!> \brief \b DZNRM2
!
! =========== DOCUMENTATION ===========
!
! Online html documentation available at
! http://www.netlib.org/lapack/explore-html/
!
! Definition:
! ===========
!
! DOUBLE PRECISION FUNCTION DZNRM2(N,X,INCX)
!
! .. Scalar Arguments ..
! INTEGER INCX,N
! ..
! .. Array Arguments ..
! DOUBLE COMPLEX X(*)
! ..
!
!
!> \par Purpose:
! =============
!>
!> \verbatim
!>
!> DZNRM2 returns the euclidean norm of a vector via the function
!> name, so that
!>
!> DZNRM2 := sqrt( x**H*x )
!> \endverbatim
!
! Arguments:
! ==========
!
!> \param[in] N
!> \verbatim
!> N is INTEGER
!> number of elements in input vector(s)
!> \endverbatim
!>
!> \param[in] X
!> \verbatim
!> X is COMPLEX*16 array, dimension (N)
!> complex vector with N elements
!> \endverbatim
!>
!> \param[in] INCX
!> \verbatim
!> INCX is INTEGER, storage spacing between elements of X
!> If INCX > 0, X(1+(i-1)*INCX) = x(i) for 1 <= i <= n
!> If INCX < 0, X(1-(n-i)*INCX) = x(i) for 1 <= i <= n
!> If INCX = 0, x isn't a vector so there is no need to call
!> this subroutine. If you call it anyway, it will count x(1)

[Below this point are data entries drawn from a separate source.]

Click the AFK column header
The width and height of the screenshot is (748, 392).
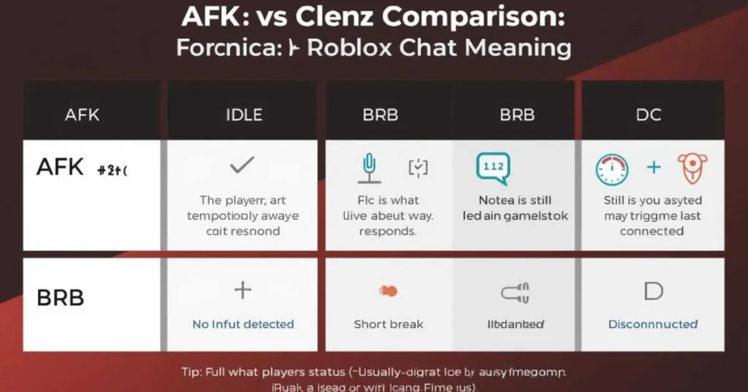pyautogui.click(x=81, y=115)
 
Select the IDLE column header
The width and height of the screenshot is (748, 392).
pyautogui.click(x=244, y=115)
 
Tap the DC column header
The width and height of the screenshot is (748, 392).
pyautogui.click(x=648, y=115)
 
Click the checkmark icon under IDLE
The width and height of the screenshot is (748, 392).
pyautogui.click(x=241, y=166)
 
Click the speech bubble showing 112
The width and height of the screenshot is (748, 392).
pyautogui.click(x=493, y=167)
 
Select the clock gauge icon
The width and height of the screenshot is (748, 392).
pyautogui.click(x=611, y=169)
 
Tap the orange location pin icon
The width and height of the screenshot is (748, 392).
pyautogui.click(x=692, y=167)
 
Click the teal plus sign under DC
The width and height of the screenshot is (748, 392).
pyautogui.click(x=653, y=167)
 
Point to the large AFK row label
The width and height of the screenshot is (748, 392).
pyautogui.click(x=60, y=167)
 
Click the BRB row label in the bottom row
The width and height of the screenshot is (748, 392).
pyautogui.click(x=60, y=298)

!> in the vector norm N times.
!> \endverbatim
!
! Authors:
! ========
!
!> \author Edward Anderson, Lockheed Martin
!
!> \date August 2016
!
!> \ingroup nrm2
!
!> \par Contributors:
! ==================
!>
!> Weslley Pereira, University of Colorado Denver, USA
!
!> \par Further Details:
! =====================
!>
!> \verbatim
!>
!> Anderson E. (2017)
!> Algorithm 978: Safe Scaling in the Level 1 BLAS
!> ACM Trans Math Softw 44:1--28
!> https://doi.org/10.1145/3061665
!>
!> Blue, James L. (1978)
!> A Portable Fortran Program to Find the Euclidean Norm of a Vector
!> ACM Trans Math Softw 4:15--23
!> https://doi.org/10.1145/355769.355771
!>
!> \endverbatim
!>
! =====================================================================
function DZNRM2( n, x, incx )
integer, parameter :: wp = kind(1.d0)
real(wp) :: DZNRM2
!
! -- Reference BLAS level1 routine (version 3.9.1) --
! -- Reference BLAS is a software package provided by Univ. of Tennessee, --
! -- Univ. of California Berkeley, Univ. of Colorado Denver and NAG Ltd..--
! March 2021
!
! .. Constants ..
real(wp), parameter :: zero = 0.0_wp
real(wp), parameter :: one = 1.0_wp
real(wp), parameter :: maxN = huge(0.0_wp)
! ..
! .. Blue's scaling constants ..
real(wp), parameter :: tsml = real(radix(0._wp), wp)**ceiling( &
(minexponent(0._wp) - 1) * 0.5_wp)
real(wp), parameter :: tbig = real(radix(0._wp), wp)**floor( &
(maxexponent(0._wp) - digits(0._wp) + 1) * 0.5_wp)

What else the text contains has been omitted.